“Get the shears, Dick—I must snip away some of his hair.”

All this while the four half-naked youngest Cavendishes, very still now, stood about the stone hearth in the chill dawn and watched their mother's surgery with a breathless interest. Only the outcast Henry at the sweep ever and anon lifted his voice between sobs of mingled rage and disappointment, and demanded what was doing.

“Think he is going to die, Polly?” whispered Cavendish at length. Their heads, hers very black and glossy, his very blond, were close together as they bent above the injured man.

“I never say a body's going to die until he's dead,” said Polly. “He's still breathing, and a Christian has got to do what they can. Don't you think you ought to tie up?”

“The freshet's leaving us. I'll run until we hit the big water down by Pleasantville, and then tie up,” said Cavendish.

“I reckon we'd better lift him on to one of the beds—get his wet clothes off and wrap him up warm,” said Polly.

“Oh, put him in our bed!” cried all the little Cavendishes.

And Yancy was borne into the smaller of the two shanties, where presently his bandaged head rested on the long communal pillow. Then his wet clothes were hung up to dry along with a portion of the family wash which fluttered on a rope stretched between the two shanties.

The raft had all the appearance of a cabin dooryard. There was, in addition to the two shelters of bark built over a light framework of poles, a pen which housed a highly domestic family of pigs, while half a dozen chickens enjoyed a restricted liberty. With Yancy disposed of, the regular family life was resumed. It was sun-up now. The little Cavendishes, reluctant but overpersuaded, had their faces washed alongside and were dressed by Connie, while Mrs. Cavendish performed the same offices for the baby. Then there was breakfast, from which Mr. Cavendish rose yawning to go to bed, where, before dropping off to sleep, he played with the baby. This left Mrs. Cavendish in full command of her floating dooryard. She smoked a reflective pipe, watching the river between puffs, and occasionally lending a hand at the sweeps. Later the family wash engaged her. It had neither beginning nor end, but serialized itself from day to day. Connie was already proficient at the tubs. It was a knack she was in no danger of losing.

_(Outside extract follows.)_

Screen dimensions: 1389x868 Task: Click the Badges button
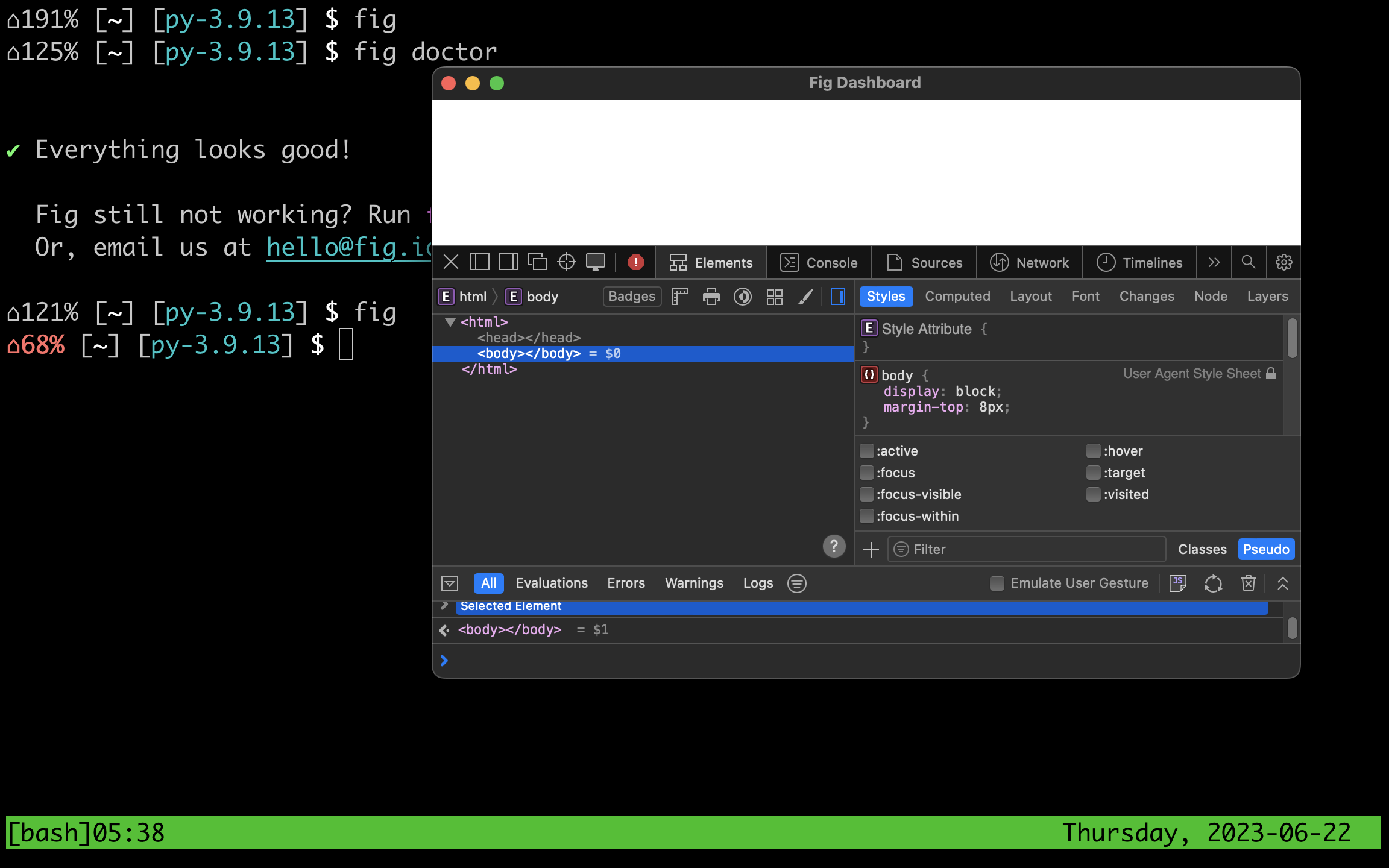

Keppel and Henry took turns at the sweeps, while the three smaller children began to manifest a love for the water they had not seemed to possess earlier in the day. They played along the edge of the raft, always in imminent danger of falling in, always being called back, or seized, just in time to prevent a catastrophe. This ceaseless activity on their part earned them much in the way of cuffings, chastisements which Mrs. Cavendish administered with no great spirit.